** Task list **
1. Condense the paragraph of the text on directory_scanner that begins "The interface directory_scanner is used to isolate" into a short bulleted list that keeps its main facts.
2. Please reproduce word for word the part of the text on directory_scanner starting with "virtual std::string next() const = 0;" and going on through "next_call_count(0U)".

*** Text provided ***

We've used a forward declaration of directory_scanner where text_files is declared. The interface looks like this:

class directory_scanner
{
public:
    virtual ~directory_scanner() {}

    virtual void begin(std::string const &directory) = 0;

    virtual bool has_next() const = 0;

    virtual std::string next() const = 0;
};

The interface directory_scanner is used to isolate the free function text_files from directly interacting with the file system. In the unit tests, we use an implementation of directory_scanner that senses how text_files uses the interface and allows us to control the data made available to text_files. The tests can use a hand-crafted fake implementation or an implementation from a mock library. The fake might look something like this:

class fake_directory_scanner : public directory_scanner
{
public:
    fake_directory_scanner()
        : begin_called(false),
        has_next_called(false),
        next_called(false),
        next_call_count(0U)
    {}

    virtual ~fake_directory_scanner() {}

    virtual void begin(std::string const &directory)
    {
        begin_called = true;
        begin_last_directory = directory;
    }
    bool begin_called;
    std::string begin_last_directory;

    virtual bool has_next() const
    {
        has_next_called = true;
        return next_call_count <= next_fake_results.size();
    }
    mutable bool has_next_called;
    bool has_next_fake_result;

    virtual std::string next() const
    {
        next_called = true;
        ++next_call_count;
        return has_next() ? next_fake_results[next_call_count - 1U] : "";
    }
    mutable bool next_called;
    mutable std::size_t next_call_count;
    std::vector<std::string> next_fake_results;
};

The tests for text_files use the fake_directory_scanner to specify the configuration of the file system for the different test cases:

static std::string const ARBITRARY_DIRECTORY_NAME("foo");
static std::string const ARBITRARY_NON_TEXT_FILE_NAME("foo.foo");
static std::string const ARBITRARY_TEXT_FILE_NAME("foo.txt");
static std::string const ARBITRARY_OTHER_TEXT_FILE_NAME("bar.txt");

struct text_files_fixture
{
    void expect_enumerate_non_text_file()
    {
        scanner.next_fake_results.push_back(ARBITRARY_NON_TEXT_FILE_NAME);
    }

    void expect_enumerate_text_file(std::string const& file_name = ARBITRARY_TEXT_FILE_NAME)

*** Supplied entries ***

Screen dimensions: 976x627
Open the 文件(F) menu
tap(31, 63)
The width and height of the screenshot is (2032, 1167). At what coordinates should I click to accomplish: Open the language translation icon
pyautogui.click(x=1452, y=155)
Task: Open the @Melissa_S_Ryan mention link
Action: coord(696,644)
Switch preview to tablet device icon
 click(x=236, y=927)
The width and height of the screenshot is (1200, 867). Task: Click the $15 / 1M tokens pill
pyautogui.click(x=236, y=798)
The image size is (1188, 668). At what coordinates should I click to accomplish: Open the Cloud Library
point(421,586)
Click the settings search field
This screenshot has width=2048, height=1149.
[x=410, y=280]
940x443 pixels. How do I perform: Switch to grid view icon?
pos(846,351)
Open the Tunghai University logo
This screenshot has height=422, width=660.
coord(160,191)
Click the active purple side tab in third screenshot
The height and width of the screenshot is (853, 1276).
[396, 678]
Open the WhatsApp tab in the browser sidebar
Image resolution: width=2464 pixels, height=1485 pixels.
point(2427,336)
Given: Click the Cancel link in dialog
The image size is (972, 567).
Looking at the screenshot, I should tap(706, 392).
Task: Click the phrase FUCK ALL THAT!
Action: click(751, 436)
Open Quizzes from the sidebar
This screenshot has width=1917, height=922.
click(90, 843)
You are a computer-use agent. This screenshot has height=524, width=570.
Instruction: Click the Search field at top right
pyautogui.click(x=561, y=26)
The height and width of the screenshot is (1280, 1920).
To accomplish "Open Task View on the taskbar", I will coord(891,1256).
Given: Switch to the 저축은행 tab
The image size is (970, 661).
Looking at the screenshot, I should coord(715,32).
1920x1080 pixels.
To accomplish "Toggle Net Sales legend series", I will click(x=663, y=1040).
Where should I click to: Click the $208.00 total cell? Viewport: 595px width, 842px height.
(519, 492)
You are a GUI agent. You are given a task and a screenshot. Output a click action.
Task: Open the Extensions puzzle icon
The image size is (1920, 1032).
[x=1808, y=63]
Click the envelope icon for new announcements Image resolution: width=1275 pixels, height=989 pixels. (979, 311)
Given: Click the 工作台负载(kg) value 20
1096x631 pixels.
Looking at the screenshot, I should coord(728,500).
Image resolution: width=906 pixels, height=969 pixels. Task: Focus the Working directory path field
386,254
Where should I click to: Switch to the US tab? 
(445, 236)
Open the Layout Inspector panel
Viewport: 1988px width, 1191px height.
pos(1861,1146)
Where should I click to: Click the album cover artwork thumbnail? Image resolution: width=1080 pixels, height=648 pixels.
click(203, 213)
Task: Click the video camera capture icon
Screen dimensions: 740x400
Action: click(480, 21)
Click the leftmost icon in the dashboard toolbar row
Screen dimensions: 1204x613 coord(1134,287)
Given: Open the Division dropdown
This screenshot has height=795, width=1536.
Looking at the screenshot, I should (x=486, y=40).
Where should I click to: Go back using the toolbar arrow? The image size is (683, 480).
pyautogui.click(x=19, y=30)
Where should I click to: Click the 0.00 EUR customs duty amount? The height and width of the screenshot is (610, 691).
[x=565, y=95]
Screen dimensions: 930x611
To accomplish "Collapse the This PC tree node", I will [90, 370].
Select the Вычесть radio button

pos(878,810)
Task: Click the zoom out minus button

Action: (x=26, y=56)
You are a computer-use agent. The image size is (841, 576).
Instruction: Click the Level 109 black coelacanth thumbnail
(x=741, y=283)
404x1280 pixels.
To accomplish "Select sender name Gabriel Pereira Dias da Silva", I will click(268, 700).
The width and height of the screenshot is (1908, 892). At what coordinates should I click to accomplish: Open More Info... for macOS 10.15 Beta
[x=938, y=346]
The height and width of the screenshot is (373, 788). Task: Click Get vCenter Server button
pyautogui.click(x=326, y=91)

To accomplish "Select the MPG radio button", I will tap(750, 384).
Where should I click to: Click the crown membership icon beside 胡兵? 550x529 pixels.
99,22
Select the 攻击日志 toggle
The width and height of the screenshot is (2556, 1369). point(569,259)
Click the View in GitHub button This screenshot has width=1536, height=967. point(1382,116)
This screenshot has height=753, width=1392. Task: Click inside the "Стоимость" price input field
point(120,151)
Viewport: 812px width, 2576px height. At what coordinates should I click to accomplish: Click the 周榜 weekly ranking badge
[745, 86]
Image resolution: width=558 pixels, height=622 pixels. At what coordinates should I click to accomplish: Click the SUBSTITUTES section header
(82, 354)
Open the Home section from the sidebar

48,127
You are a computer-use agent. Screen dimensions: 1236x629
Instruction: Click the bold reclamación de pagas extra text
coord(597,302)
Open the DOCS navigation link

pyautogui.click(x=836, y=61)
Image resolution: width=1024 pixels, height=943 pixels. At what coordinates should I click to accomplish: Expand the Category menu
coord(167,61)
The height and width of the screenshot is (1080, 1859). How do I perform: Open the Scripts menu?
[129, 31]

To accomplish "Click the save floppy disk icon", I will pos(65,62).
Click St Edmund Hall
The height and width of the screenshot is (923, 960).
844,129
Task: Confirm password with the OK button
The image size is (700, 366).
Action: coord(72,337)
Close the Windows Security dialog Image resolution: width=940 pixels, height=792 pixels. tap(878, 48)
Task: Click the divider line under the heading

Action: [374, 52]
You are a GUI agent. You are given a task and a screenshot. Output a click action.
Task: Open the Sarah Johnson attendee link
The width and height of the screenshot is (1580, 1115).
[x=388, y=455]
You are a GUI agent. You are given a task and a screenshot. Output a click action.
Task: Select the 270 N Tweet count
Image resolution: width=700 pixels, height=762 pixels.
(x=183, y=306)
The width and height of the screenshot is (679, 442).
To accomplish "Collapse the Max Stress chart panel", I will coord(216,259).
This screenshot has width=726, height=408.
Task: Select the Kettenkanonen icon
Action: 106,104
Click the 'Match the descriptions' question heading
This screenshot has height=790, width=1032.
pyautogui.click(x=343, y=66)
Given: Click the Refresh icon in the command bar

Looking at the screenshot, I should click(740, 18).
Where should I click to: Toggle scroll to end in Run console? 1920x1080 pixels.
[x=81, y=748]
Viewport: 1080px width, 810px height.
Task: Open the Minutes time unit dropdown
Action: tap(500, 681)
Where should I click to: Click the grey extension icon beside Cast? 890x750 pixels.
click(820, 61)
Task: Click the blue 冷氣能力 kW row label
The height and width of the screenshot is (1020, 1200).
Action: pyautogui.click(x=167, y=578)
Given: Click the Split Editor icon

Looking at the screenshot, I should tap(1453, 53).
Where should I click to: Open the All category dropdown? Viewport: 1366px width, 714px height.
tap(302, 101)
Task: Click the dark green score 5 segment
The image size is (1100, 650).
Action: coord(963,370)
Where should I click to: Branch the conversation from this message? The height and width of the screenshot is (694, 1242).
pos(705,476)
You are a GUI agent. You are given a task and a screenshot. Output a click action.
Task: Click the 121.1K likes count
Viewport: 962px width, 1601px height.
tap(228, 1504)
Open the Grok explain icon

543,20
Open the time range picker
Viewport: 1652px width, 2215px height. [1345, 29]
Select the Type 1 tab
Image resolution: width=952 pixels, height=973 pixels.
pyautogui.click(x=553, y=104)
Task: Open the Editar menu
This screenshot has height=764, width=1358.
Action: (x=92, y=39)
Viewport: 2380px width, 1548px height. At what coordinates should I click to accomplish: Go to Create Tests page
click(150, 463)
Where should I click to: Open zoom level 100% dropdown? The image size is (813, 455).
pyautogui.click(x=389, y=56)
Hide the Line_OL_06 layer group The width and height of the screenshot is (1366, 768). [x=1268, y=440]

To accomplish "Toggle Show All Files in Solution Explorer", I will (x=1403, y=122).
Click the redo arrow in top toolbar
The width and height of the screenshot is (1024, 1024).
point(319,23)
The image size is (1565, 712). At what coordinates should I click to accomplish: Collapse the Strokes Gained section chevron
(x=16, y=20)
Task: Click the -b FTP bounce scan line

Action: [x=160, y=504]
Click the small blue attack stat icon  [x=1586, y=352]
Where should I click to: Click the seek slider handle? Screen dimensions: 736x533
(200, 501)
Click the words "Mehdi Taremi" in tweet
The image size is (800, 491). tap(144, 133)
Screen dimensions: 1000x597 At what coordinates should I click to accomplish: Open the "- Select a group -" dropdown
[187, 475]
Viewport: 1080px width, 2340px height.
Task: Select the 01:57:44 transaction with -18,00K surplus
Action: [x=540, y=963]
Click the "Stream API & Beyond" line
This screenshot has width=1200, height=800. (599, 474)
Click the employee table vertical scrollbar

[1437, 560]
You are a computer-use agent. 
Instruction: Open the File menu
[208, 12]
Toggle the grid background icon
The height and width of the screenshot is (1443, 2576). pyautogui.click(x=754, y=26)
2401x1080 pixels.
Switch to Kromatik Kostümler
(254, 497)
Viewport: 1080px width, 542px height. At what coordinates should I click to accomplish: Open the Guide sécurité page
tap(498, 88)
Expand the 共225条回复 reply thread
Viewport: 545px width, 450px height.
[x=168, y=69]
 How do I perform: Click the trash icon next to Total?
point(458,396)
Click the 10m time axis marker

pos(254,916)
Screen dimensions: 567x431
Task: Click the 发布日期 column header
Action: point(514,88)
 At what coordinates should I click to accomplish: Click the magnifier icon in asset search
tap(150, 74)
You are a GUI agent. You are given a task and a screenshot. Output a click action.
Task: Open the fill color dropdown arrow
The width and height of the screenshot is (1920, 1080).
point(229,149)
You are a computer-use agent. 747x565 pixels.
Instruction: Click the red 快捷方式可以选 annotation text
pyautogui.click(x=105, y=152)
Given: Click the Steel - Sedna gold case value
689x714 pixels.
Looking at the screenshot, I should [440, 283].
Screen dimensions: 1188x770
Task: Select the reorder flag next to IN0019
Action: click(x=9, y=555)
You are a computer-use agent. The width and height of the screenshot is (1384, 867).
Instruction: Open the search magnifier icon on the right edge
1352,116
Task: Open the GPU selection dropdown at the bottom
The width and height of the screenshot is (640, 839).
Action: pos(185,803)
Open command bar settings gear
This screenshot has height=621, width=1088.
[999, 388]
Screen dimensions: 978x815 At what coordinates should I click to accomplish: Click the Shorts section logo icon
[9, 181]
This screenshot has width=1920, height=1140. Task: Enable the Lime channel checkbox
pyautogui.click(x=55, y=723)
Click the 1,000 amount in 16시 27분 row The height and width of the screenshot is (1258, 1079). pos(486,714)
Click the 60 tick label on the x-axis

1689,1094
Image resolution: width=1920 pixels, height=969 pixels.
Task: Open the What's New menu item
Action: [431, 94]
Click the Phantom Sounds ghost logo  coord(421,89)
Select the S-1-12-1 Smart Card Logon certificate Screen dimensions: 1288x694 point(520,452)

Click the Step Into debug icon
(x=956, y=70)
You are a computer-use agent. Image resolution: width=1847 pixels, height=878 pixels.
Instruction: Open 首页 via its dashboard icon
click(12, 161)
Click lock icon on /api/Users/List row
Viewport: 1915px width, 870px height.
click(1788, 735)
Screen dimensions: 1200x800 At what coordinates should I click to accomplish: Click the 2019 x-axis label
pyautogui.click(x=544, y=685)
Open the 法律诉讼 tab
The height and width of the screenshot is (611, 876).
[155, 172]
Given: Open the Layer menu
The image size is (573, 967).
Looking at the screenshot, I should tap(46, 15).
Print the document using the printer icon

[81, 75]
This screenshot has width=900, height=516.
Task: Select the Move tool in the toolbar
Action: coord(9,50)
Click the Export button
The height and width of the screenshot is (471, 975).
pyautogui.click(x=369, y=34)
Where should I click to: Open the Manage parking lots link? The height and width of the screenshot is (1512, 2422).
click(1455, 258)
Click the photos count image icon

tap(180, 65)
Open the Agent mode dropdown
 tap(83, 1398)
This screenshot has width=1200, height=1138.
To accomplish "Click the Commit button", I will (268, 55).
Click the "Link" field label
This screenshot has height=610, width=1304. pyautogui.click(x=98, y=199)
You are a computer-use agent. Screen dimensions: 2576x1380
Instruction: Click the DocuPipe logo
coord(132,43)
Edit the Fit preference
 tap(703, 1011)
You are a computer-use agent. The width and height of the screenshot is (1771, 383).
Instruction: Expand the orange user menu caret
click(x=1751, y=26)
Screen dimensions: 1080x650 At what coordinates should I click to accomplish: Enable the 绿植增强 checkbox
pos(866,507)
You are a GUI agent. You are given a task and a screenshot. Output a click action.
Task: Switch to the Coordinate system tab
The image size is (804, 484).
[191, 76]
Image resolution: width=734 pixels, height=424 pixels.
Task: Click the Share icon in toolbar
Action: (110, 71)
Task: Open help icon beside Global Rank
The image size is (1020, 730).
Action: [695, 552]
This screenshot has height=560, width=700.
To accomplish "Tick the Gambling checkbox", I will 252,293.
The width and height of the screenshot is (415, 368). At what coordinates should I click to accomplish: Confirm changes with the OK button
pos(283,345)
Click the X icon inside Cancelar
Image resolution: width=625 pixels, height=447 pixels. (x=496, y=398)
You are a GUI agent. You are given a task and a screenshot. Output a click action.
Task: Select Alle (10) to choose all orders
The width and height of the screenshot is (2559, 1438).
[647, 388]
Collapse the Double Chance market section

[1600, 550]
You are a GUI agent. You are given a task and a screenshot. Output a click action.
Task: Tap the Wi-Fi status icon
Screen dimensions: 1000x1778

***

** Exercise results **
1.
- The directory_scanner interface keeps the free function text_files from interacting directly with the file system.
- Unit tests use an implementation of directory_scanner that senses how text_files uses the interface and controls the data made available to text_files.
- That implementation can be a hand-crafted fake or one taken from a mock library.

2.
virtual std::string next() const = 0;
};

The interface directory_scanner is used to isolate the free function text_files from directly interacting with the file system. In the unit tests, we use an implementation of directory_scanner that senses how text_files uses the interface and allows us to control the data made available to text_files. The tests can use a hand-crafted fake implementation or an implementation from a mock library. The fake might look something like this:

class fake_directory_scanner : public directory_scanner
{
public:
    fake_directory_scanner()
        : begin_called(false),
        has_next_called(false),
        next_called(false),
        next_call_count(0U)